Rispondi Autore: Massimo Peca18/05/2016 (12:31:01)
Secondo me il problema non risiede nell'autocertificazione (sempre verificabile e sanzionabile ai sensi dell'articolo 483 del cp), ma, nell'assenza della previsione di requisiti ben definiti.
Potrebbe essere materia per la Conferenza Stato-Regioni, nonostante i tempi bibblici e i compromessi. Preferirei che se ne occupasse un organismo dello Stato, dopo la conferma della riforma costituzionale del'articolo 117.
L'Ispetorato nazionale del lavoro?
Rispondi Autore: fausto pane18/05/2016 (17:15:58)
Un parere dalla rete:
ma gli attestati, contenendo dati personali, per legge, non dovrebbero essere inibiti alla trasmissione al responsabile dei lavori/CSP/CSE per la verifica dell'idoneità tecnico professionale?
La diffusione di dati personali, in questo paese, non dovrebbe essere consentita se non in forza di una norma specifica che lo preveda? E dov'è la norma che prevede che io datore di lavoro, debba trasmettere alla stazione appaltante gli attestati della formazione? (e tanto altro che non elenco...)
Ed ancora, perché se la norma prevede che ai fini della verifica dell'idoneità tecnico professionale, il datore di lavoro dell'impresa affidataria/esecutrice debba ESIBIRE DURC, CCIAA, dich. ex art. 14 dlgs 81/08, POS/DVR, le stazioni appaltanti, per voce dei loro CSE/CSP/Responsabili lavori, continuano a chiedere quello previsto dall'allegato XVII dlgs 81/08 PRE 106?? PERCHE'??
La legge prevede una semplificazione, ed i soggetti di cui sopra continuano imperterriti a richiedere l'invio (e non l'esibizione, come richiesto!) di RISME DI CARTA INUTILE, che potrebbe essere TUTTA, ma proprio TUTTA FALSA?
Tanto vale semplificare, se poi continuiamo a farci del male. Passo ore a fare fotocopie: valore aggiunto per la sicurezza in cantiere: meno di 0 (zero!)
Poi, naturalmente, chi ha chiesto la carta, pensa di essere tutelato, pensa che in caso di controllo od infortunio tutto vada bene, ed in cantiere non ci va mai. E poi le statistiche riprendono la salita dei morti e degli infortuni. Ci credo: facciamo la sicurezza dalla scrivania, e questi sono i risultati.

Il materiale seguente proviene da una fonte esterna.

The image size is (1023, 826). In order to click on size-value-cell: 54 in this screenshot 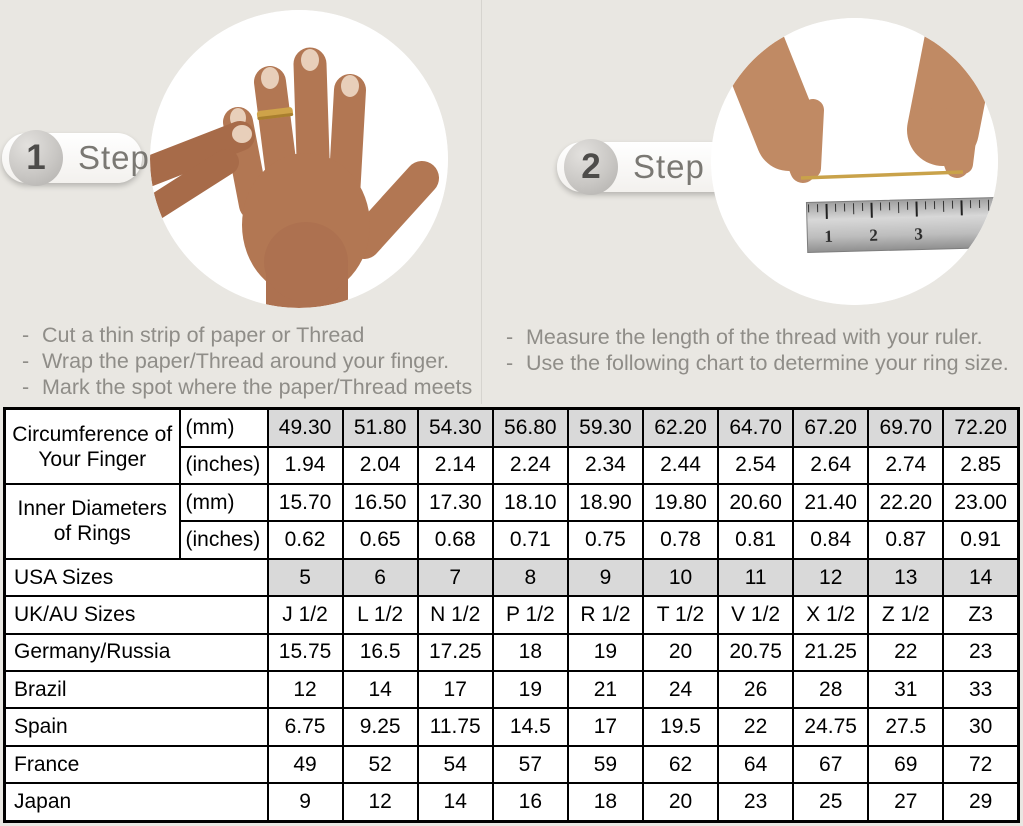, I will do `click(455, 764)`.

Io una risposta al PERCHE' precedente ce l'avrei, ma attendo un qualche commento di conferma o meno della mia ipotesi.
Buone fotocopie!
Fausto Pane - RSPP esperto in sostituzione cartucce toner

Rispondi Autore: gianni19/05/2016 (12:11:09)

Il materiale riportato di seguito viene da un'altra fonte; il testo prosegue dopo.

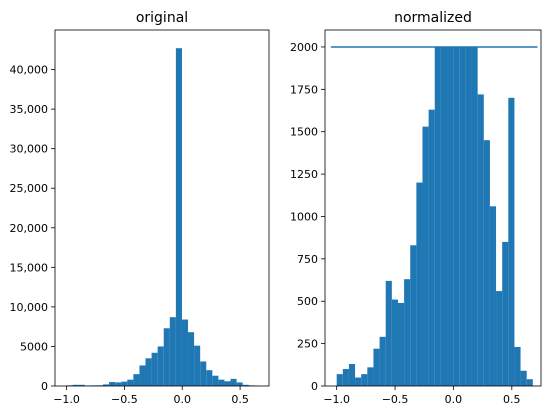 Image resolution: width=550 pixels, height=412 pixels. What do you see at coordinates (30, 188) in the screenshot?
I see `y-tick-label: 25,000` at bounding box center [30, 188].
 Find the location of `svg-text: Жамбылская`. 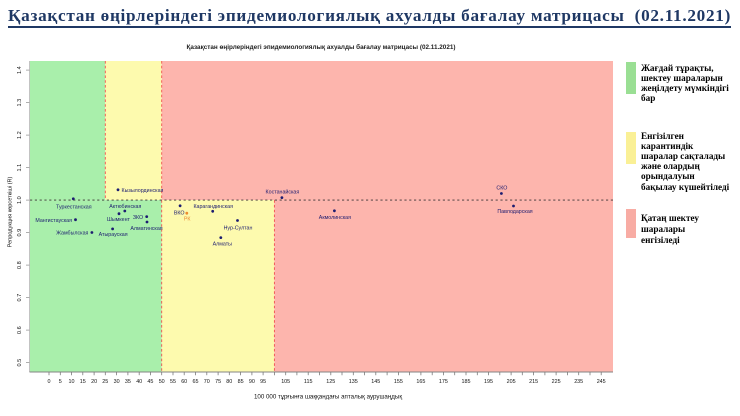

svg-text: Жамбылская is located at coordinates (72, 234).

A mio avviso questa infornata di interpelli la hanno sbrigata tra un caffè e l'altro, nei ritagli di tempo. Non ho mai visto tanta superficialità.
Rispondi Autore: Angelo Cassanelli23/05/2016 (14:38:31)
Con l'"autocertificazione" gli imprenditori privi di ogni rispetto verso le norme sulla sicurezza,ci vanno a nozze!! Preferiscono pagare fior di avvocati che spendere in cultura e prevenzione.